I have been to Guatemala three times in my life, and have experienced the work and the lives of high ranking people as well as observed families working in the dump for less than 10 cents a day. [vi] There is not a job in the U.S. that pays less than minimum wage an hour (well possibly in the black market somewhere….). In general, however, Americans “need” money. They have to be making a certain salary to “be happy,” live a “good life”, or to “succeed.” Again, these “wants” in life go dispute what Aristotle says about a happy life. In the case of Americans who just want to make a lot of money, “As for the money-making life, it is something quite contrary to nature; and wealth evidently is not the good of which we are in search, for it is merely useful as a means to something else.”[vii] What I believe Aristotle to be saying here is that money making is not something humans should be focused on—it is not “natural” to human beings. Making money is just something humans partake in for a short-lived happiness that will someday go away because while we are making money, Aristotle believes we are not actually wanting only to make money, but to use money and to do something we love or want to do with it. I can personally attest to this kind of statement. My parents want me to become very successful out of college making quite a bit of money so I will be able to support myself. I do agree that I will need to support myself, but the career they want me to go into, accounting, is not something I really care to do. What I really would love to do with my time and talent is to someday run an organization that benefits people with special needs. I would love to be the face of something, and be great! I would think this would make me happy! Aristotle, in my opinion, would agree that running a special needs organization would make me happy and a good use of my faculties.

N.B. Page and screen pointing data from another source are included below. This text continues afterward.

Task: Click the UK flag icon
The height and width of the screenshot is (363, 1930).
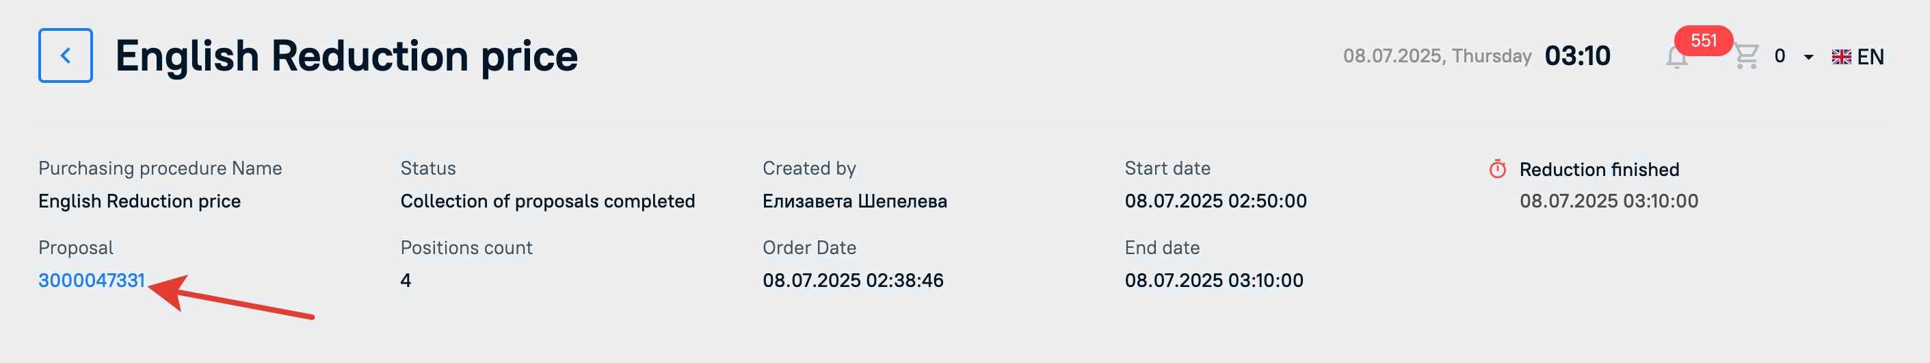Action: click(x=1841, y=57)
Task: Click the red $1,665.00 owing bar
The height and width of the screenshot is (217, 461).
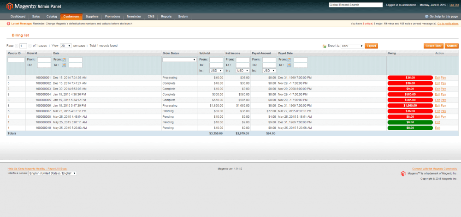Action: 410,105
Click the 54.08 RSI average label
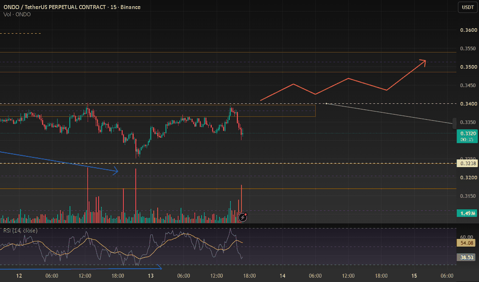Screen dimensions: 479x282 click(x=467, y=243)
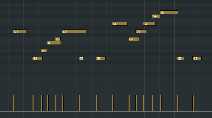Select the A3 note
The width and height of the screenshot is (212, 118).
[x=44, y=51]
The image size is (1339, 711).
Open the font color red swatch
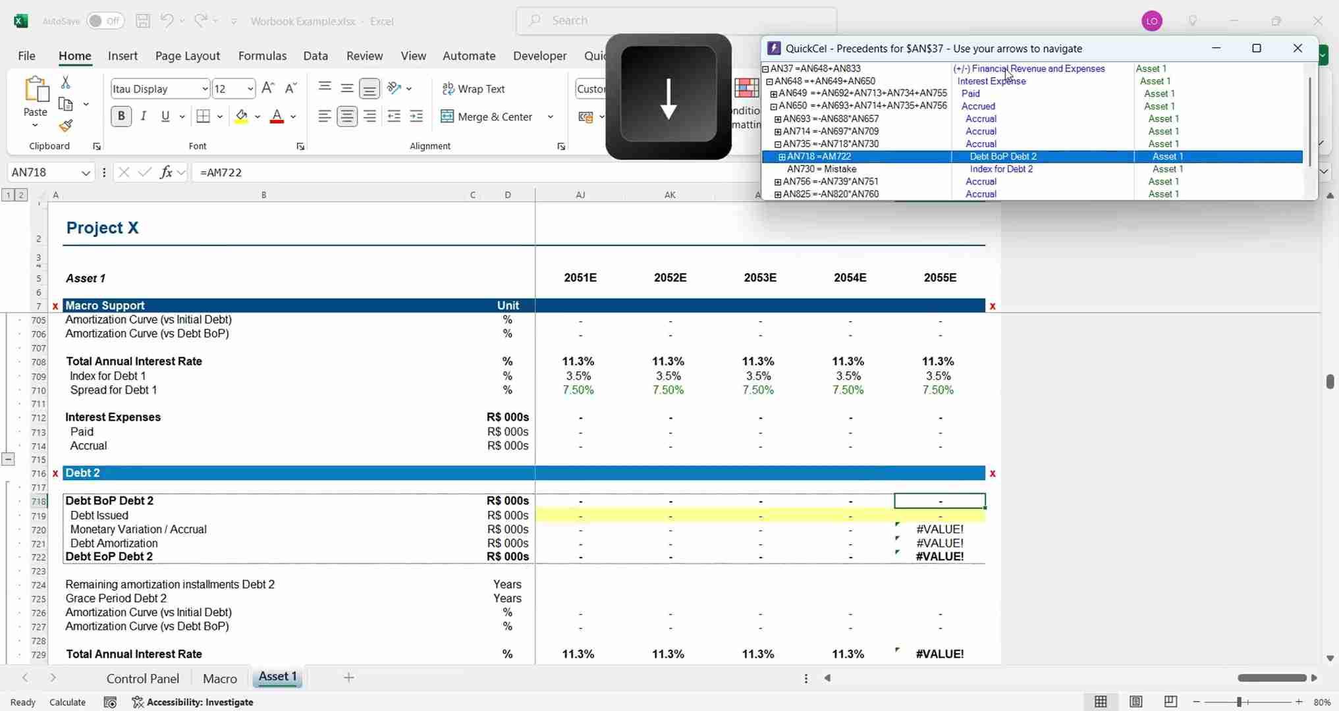click(277, 117)
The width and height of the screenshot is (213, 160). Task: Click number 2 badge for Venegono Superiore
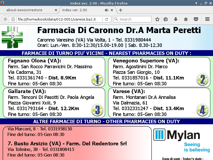[202, 79]
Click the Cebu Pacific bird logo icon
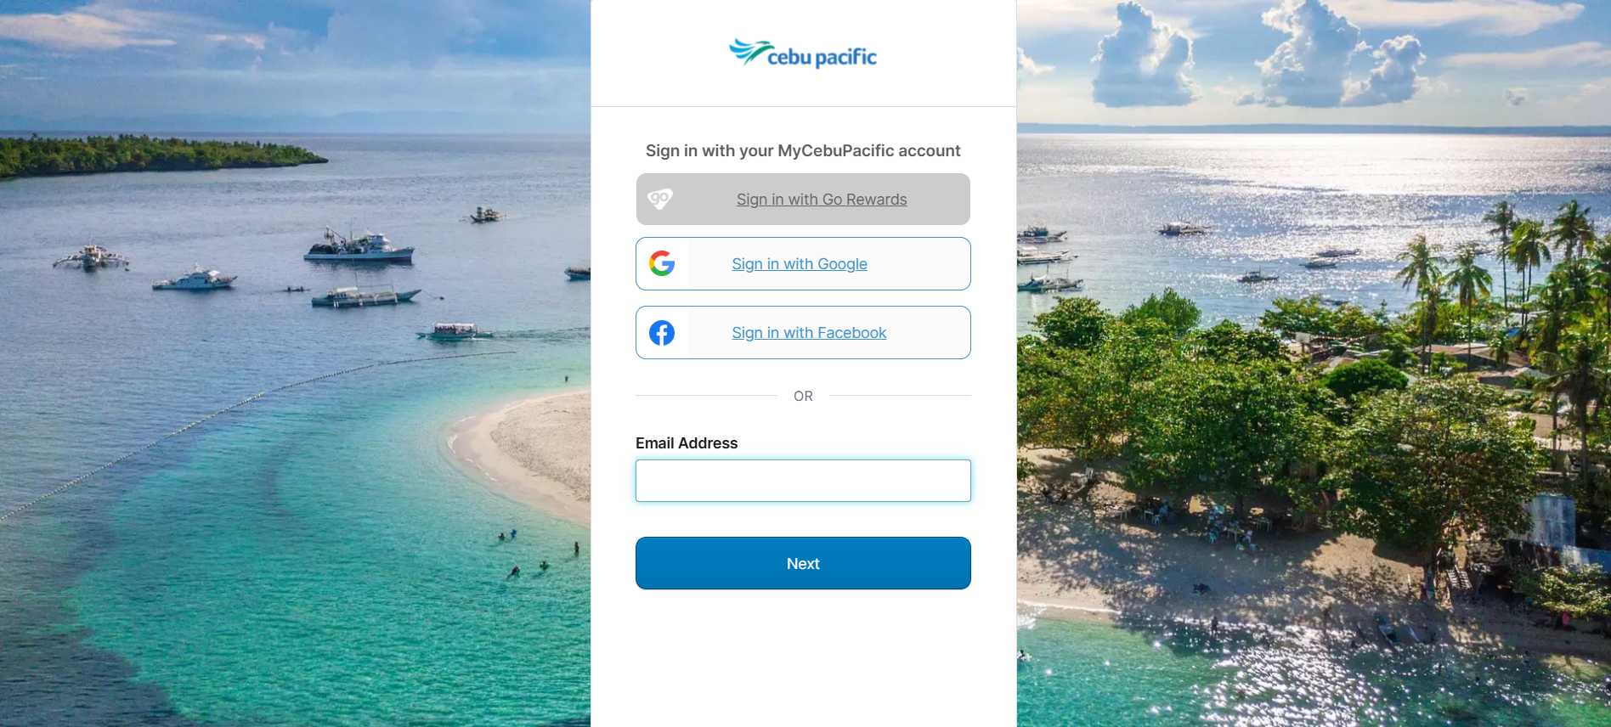1611x727 pixels. coord(748,51)
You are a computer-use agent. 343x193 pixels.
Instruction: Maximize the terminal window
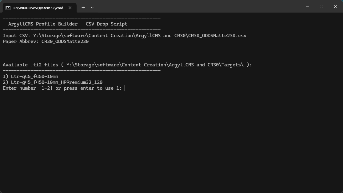click(x=321, y=6)
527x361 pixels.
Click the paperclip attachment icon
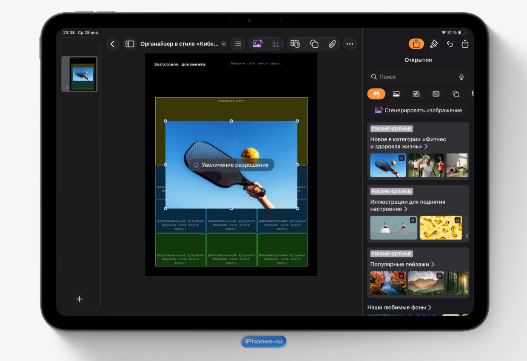[332, 44]
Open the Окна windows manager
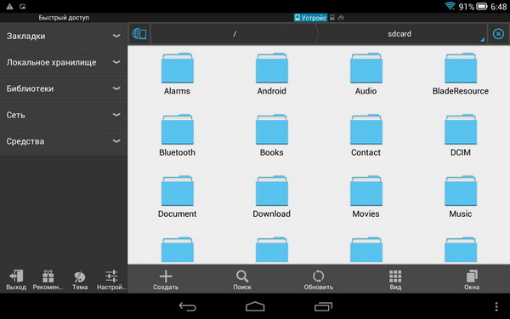The width and height of the screenshot is (510, 319). [x=472, y=276]
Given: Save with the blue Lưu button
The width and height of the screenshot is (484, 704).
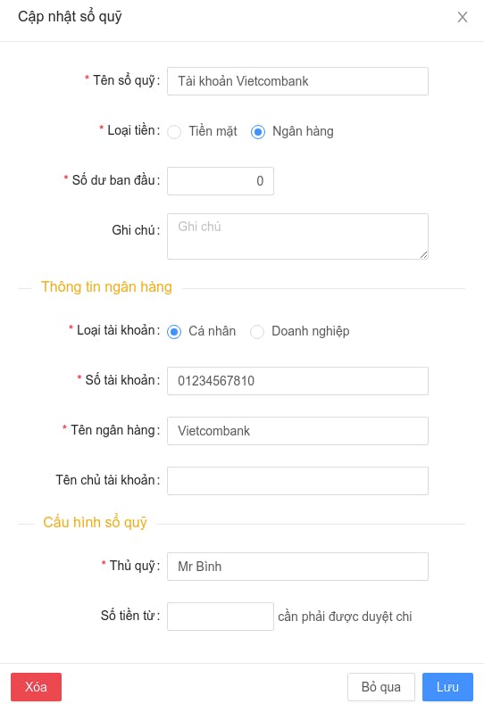Looking at the screenshot, I should pyautogui.click(x=447, y=686).
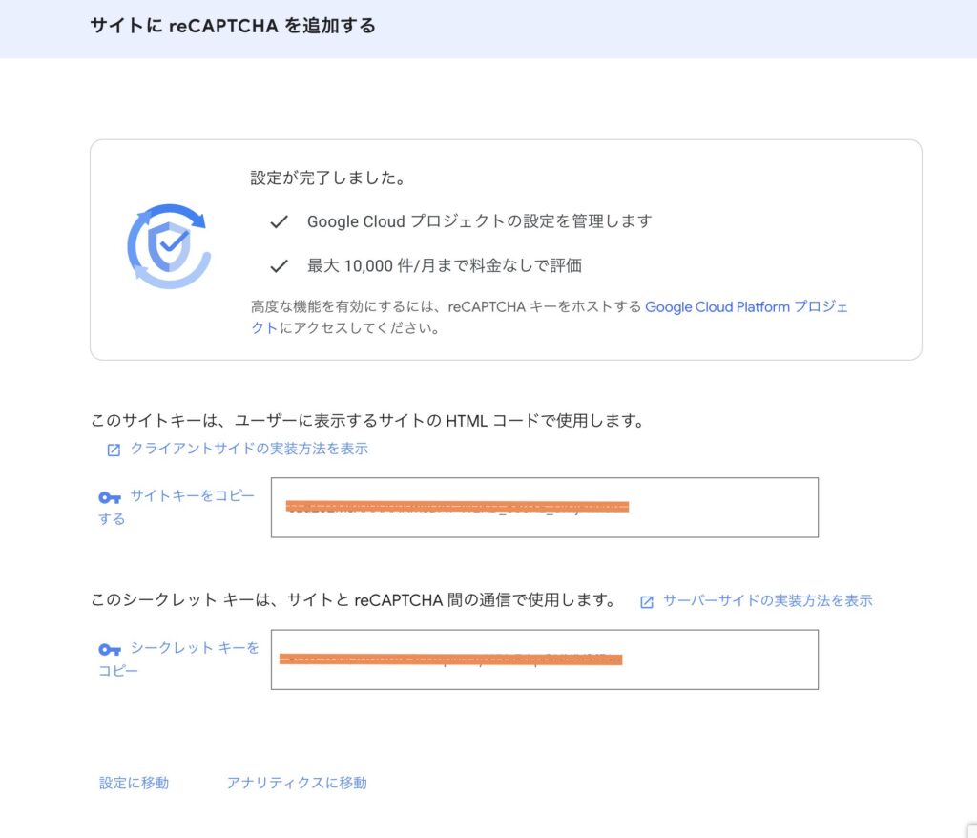The height and width of the screenshot is (838, 977).
Task: Click the external-link icon beside サーバーサイドの実装方法
Action: click(647, 601)
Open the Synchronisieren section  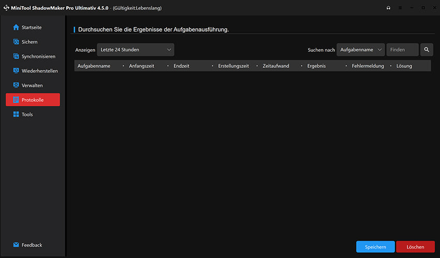pyautogui.click(x=38, y=56)
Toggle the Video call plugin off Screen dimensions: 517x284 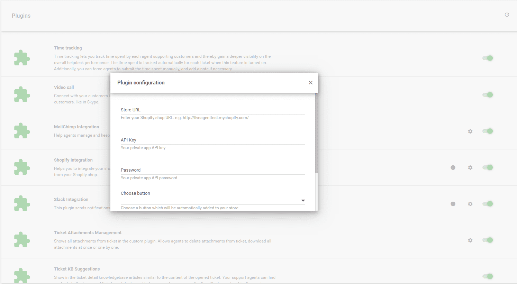tap(488, 94)
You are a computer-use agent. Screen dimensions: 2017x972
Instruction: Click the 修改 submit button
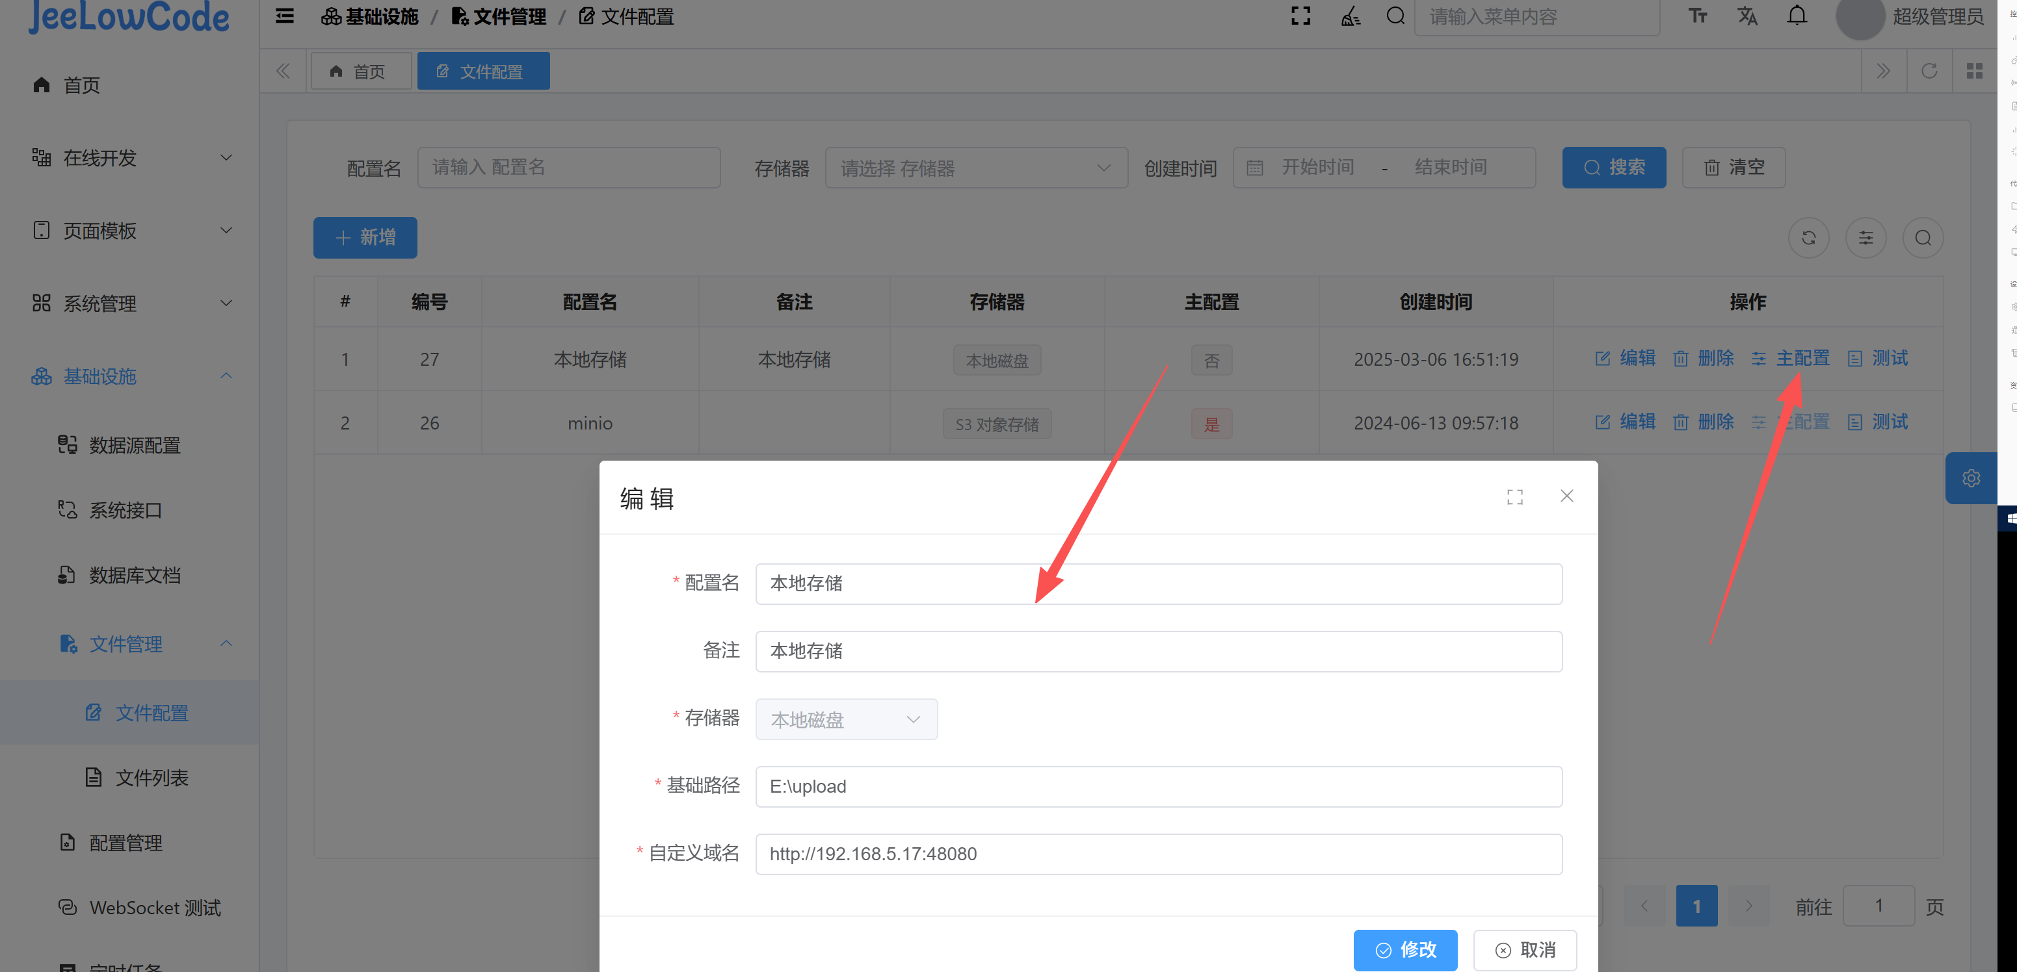(x=1405, y=949)
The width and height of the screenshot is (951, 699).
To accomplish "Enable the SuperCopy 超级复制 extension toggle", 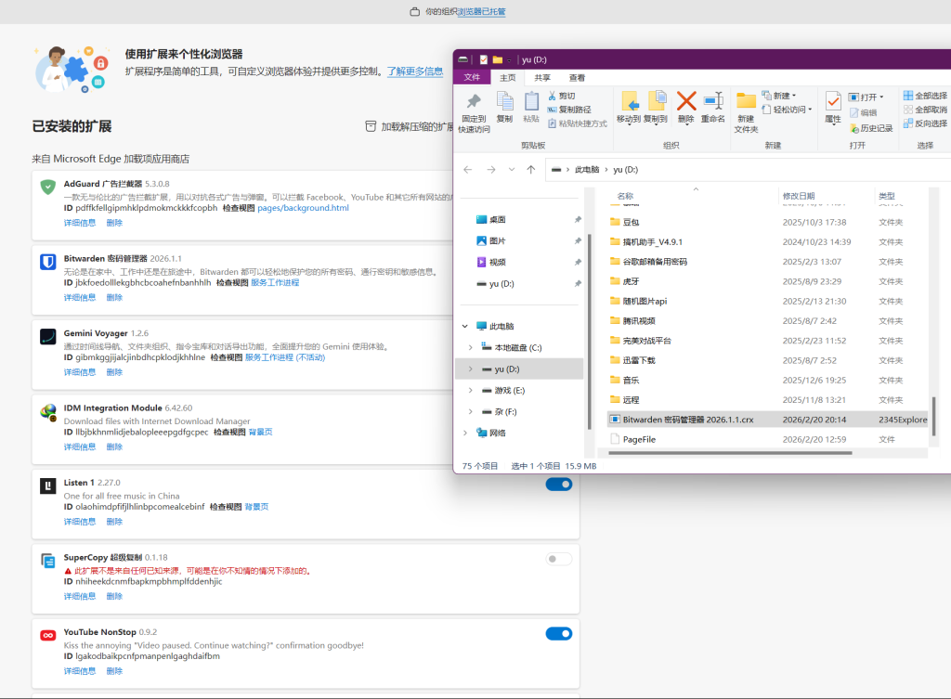I will click(558, 559).
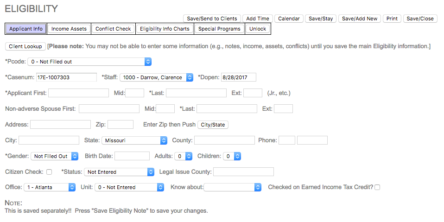
Task: Open the Calendar button
Action: point(289,19)

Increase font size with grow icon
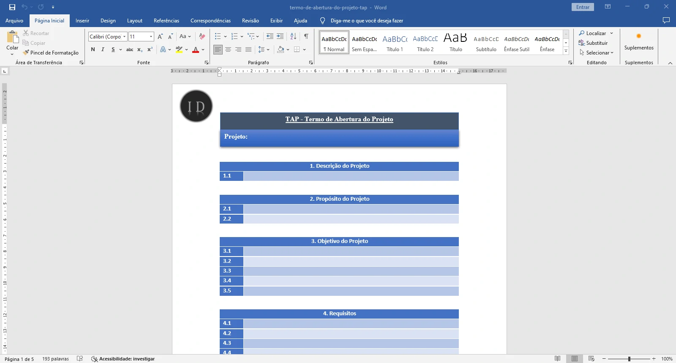(160, 37)
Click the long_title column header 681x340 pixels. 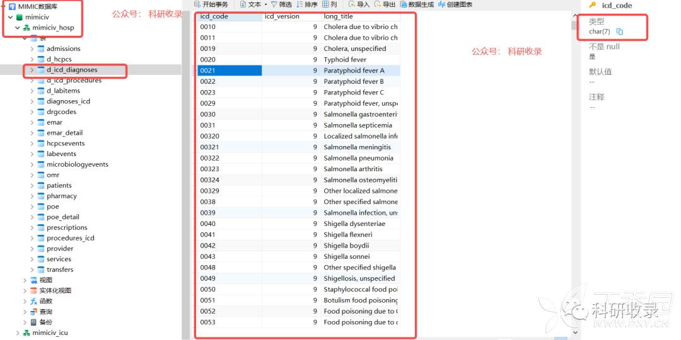tap(338, 16)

I have always loved special needs children especially working with them and being around them. I do like math and adding and subtracting numbers because it is relatively easy, but I have never loved it. “For pleasure is an affection of the soul, and each man [or woman] takes pleasure in that which he is said to love…” [viii] I believe this is where America goes wrong in helping its people achieve happiness. America has always been the place where “people’s dreams come true,” which unlike many beliefs is not always the case. People’s dreams either have to do with becoming rich or famous. To be happy, Aristotle says, is to use our faculties to the best of our ability—“The function of man, then, is exercise of his vital faculties [or soul] on one side in obedience to reason, and on the other side with reason.” [ix] Someone, like me, who loves one thing, but is “forced” into another occupation to achieve a “dream” is not using his/her true faculties, and is therefore not truly happy. America puts a mask on its people by making them believe they will be happy if they make a lot of money and become powerful and famous, but in actuality, no one is happy unless they are doing what they were born to do.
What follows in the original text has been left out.